Was den Entwurf für SOPA-Gegner sympathisch macht, ist nicht nur sein Inhalt, sondern auch seine Entstehung: Die Unterstützer haben OPEN vor einigen Monaten auf der Seite keepthewebopen.com veröffentlicht und für Anmerkungen aus der Community geöffnet, die den Verantwortlichen zufolge auch in den nun offiziell eingebrachten Entwurf ( hier als pdf) eingeflossen sind. Das ist selbst für die USA eine ungewöhnliche Form der öffentlichen Debatte über Gesetze - und steht in starkem Kontrast zum intransparenten Vorgehen über SOPA und PIPA.
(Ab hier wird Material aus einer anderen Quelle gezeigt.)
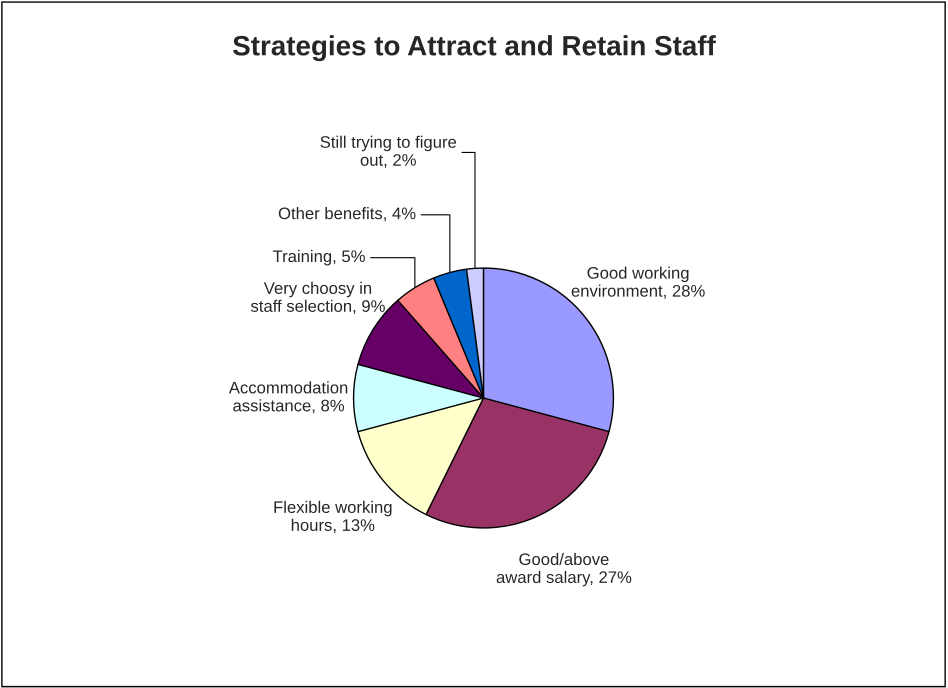 The width and height of the screenshot is (948, 688). Describe the element at coordinates (333, 516) in the screenshot. I see `slice-label: Flexible working hours, 13%` at that location.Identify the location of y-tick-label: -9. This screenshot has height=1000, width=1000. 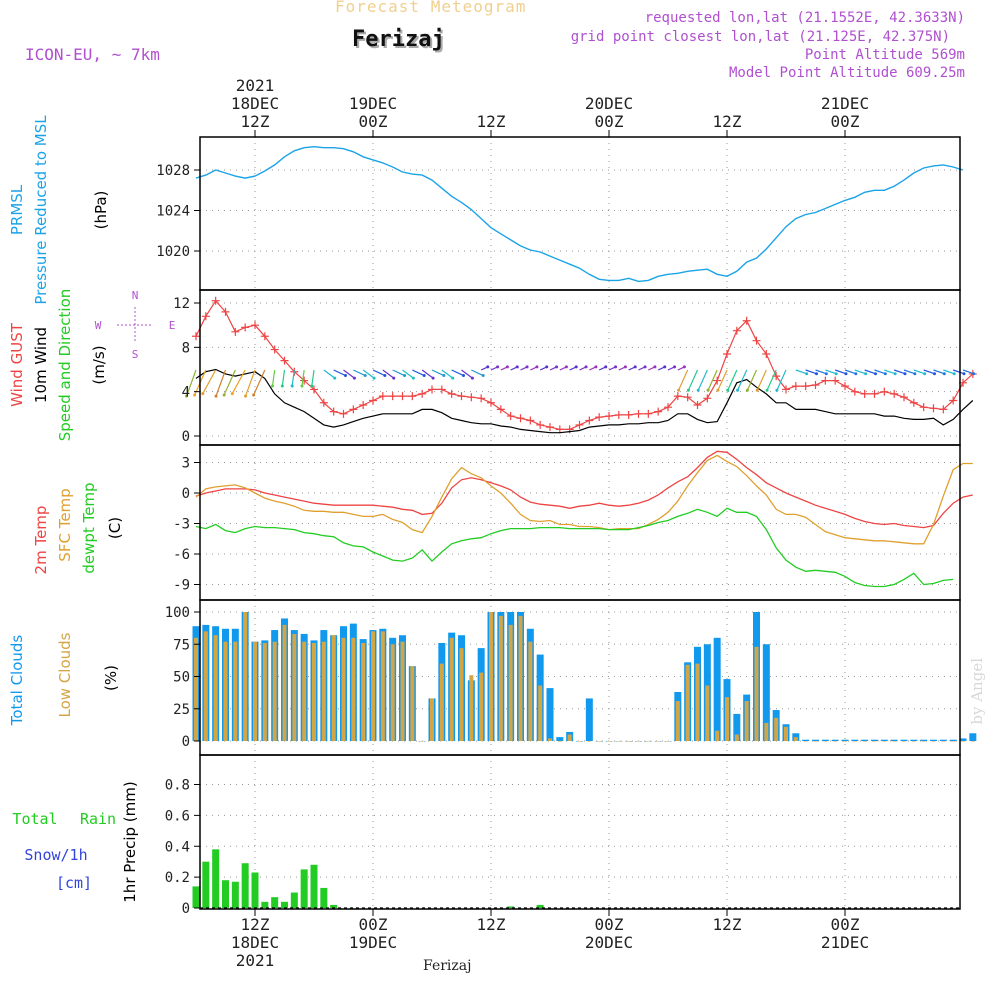
(182, 586).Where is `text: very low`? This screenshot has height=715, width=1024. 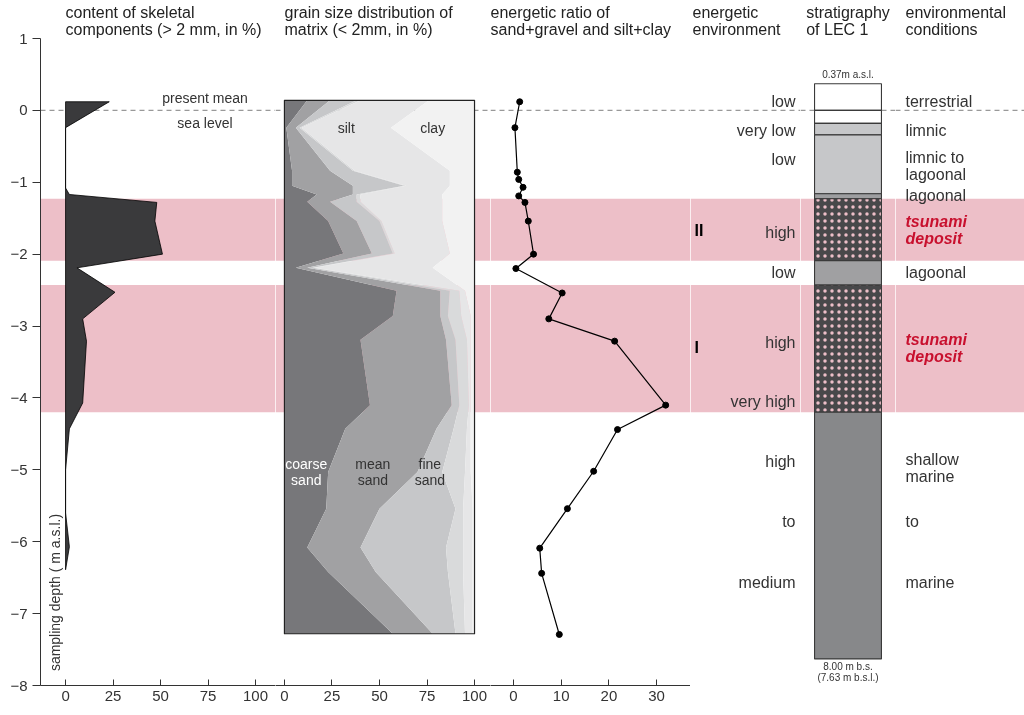
text: very low is located at coordinates (766, 131).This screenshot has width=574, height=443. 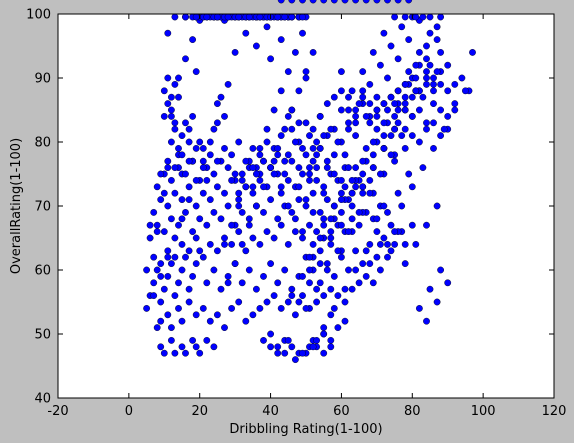 What do you see at coordinates (342, 412) in the screenshot?
I see `x-tick-label: 60` at bounding box center [342, 412].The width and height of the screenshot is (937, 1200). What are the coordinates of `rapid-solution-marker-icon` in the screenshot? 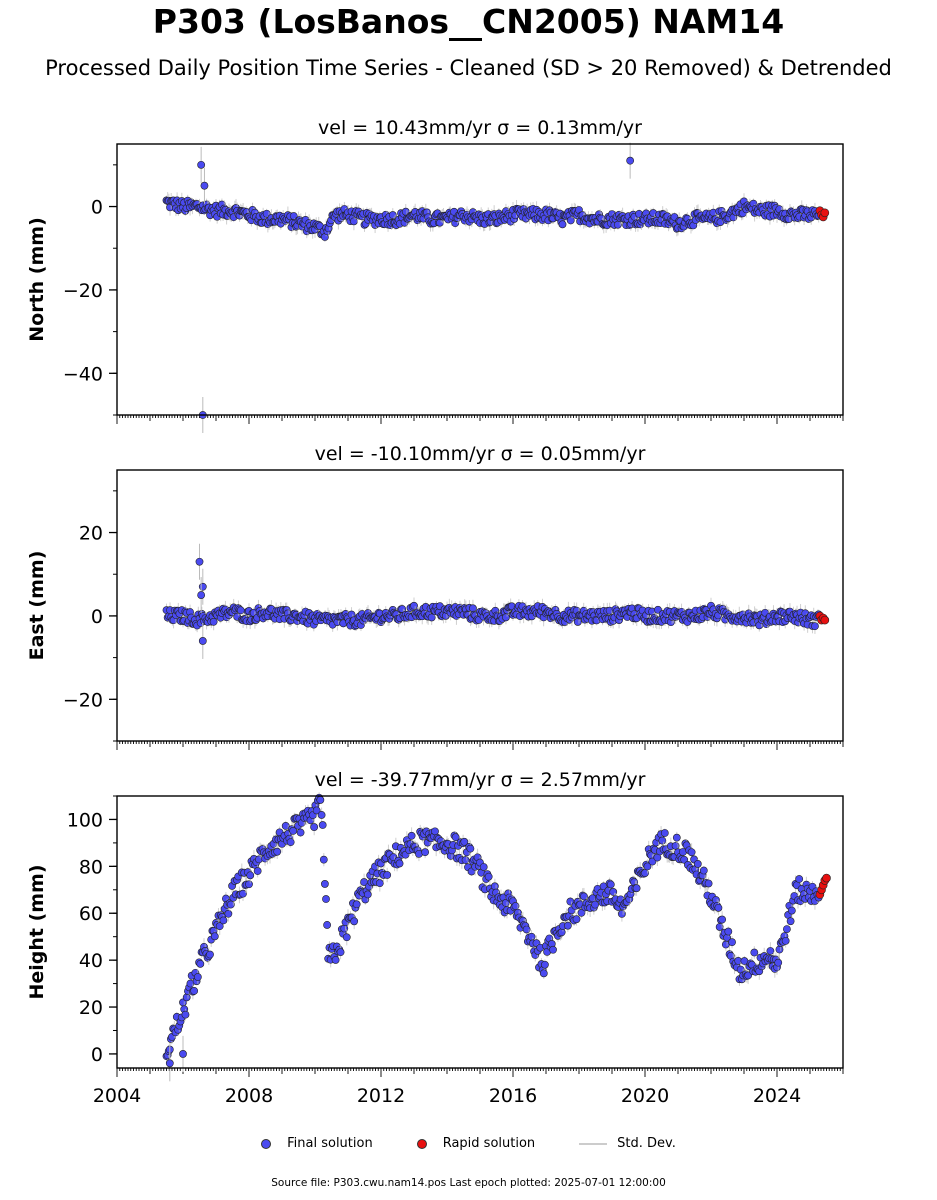 It's located at (422, 1144).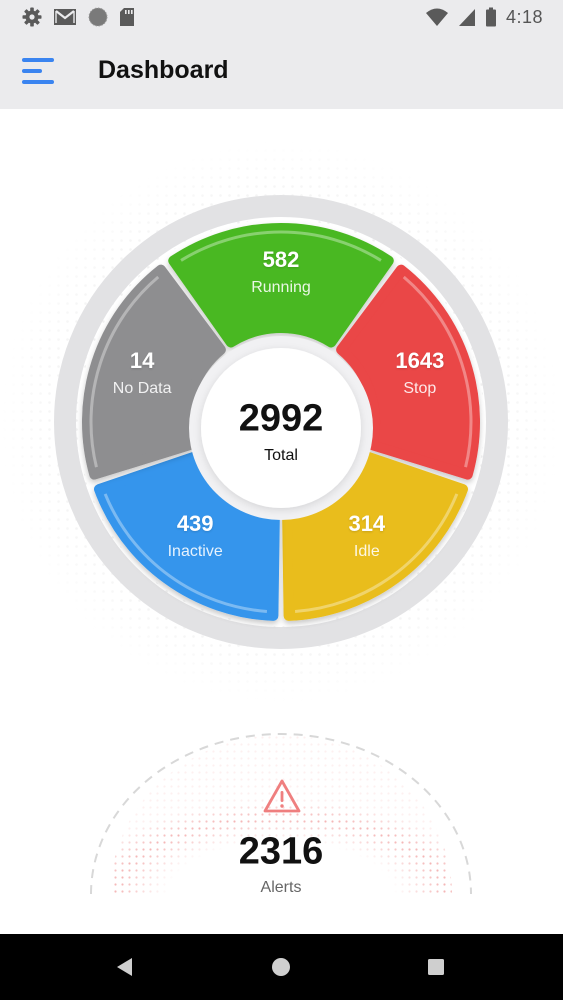 This screenshot has width=563, height=1000. Describe the element at coordinates (164, 70) in the screenshot. I see `page-title: Dashboard` at that location.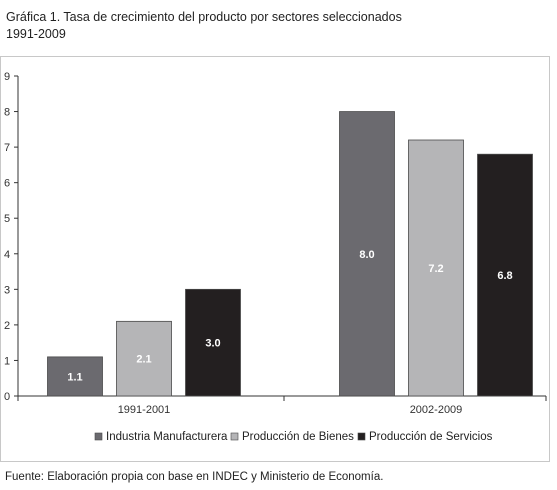  Describe the element at coordinates (7, 326) in the screenshot. I see `y-tick-label: 2` at that location.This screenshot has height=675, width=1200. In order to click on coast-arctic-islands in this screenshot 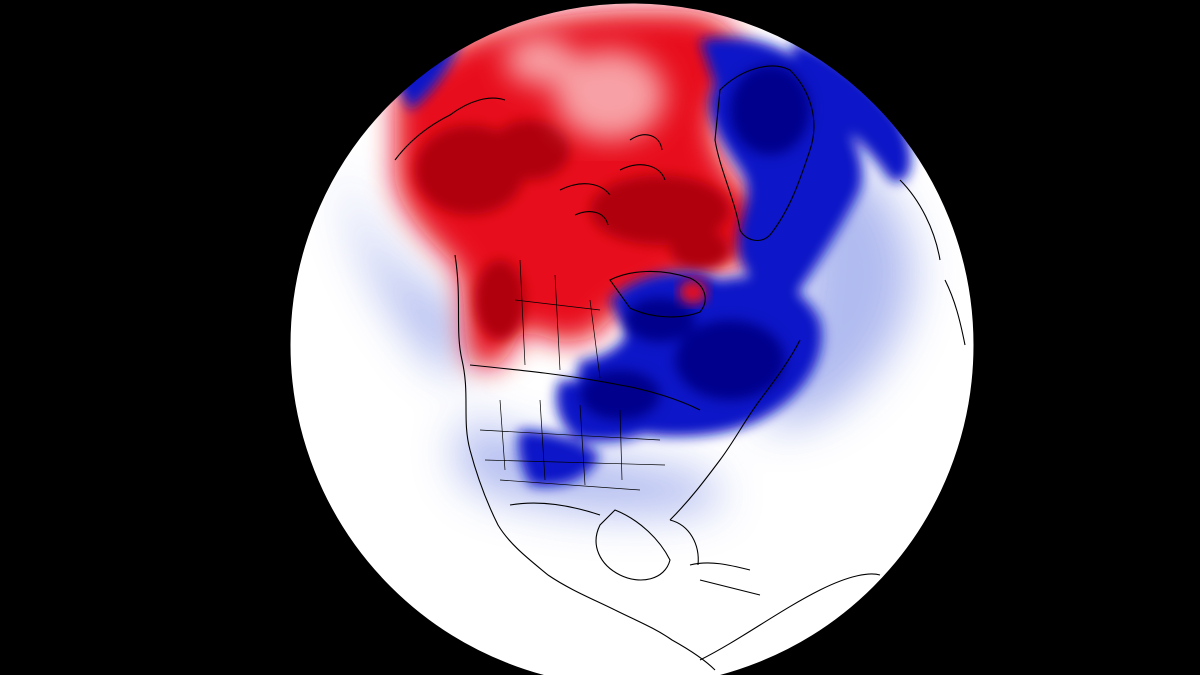, I will do `click(612, 180)`.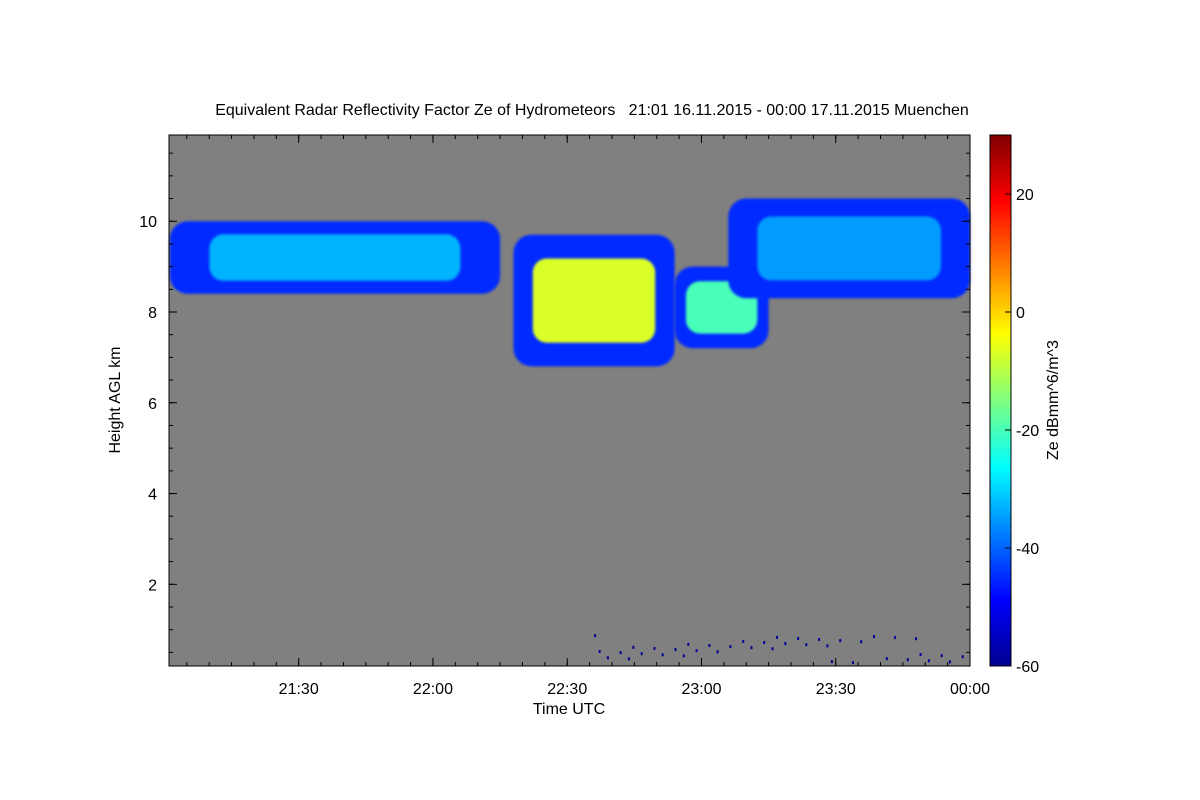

Mit OPEN, das auch von Google unterstützt wird, würde in jedem Falle der Digital Millennium Act (DCMA, pdf hier) aus dem Jahr 1998 gestärkt - und damit vor allem das Prinzip "Notice and take-down". Nach dieser Regelung müssen Webseiten-Betreiber und Provider Inhalte erst offline nehmen, wenn ein Rechteinhaber dies berechtigterweise wünscht.

Nur: Wird ein Gesetz dieser Art den veränderten Nutzungsbedingungen digitaler Inhalte gerecht? Was, wenn wie zu erwarten auch OPEN den Einnahmeverlust der Unterhaltungsindustrie nicht wirksam stoppen kann? Immerhin kann ein solches Gesetz alleine weder alte Geschäftsmodelle ins digitale Zeitalter retten, noch den Austausch von Dateien über das Netz verhindern. Stünden wir nach OPEN also bald wieder vor dem nächsten Vorschlag, der in die Richtung von SOPA und PIPA geht?

Es gibt keine einfachen Lösungen - und keine SOPA-Alternativen ohne Nebenwirkungen.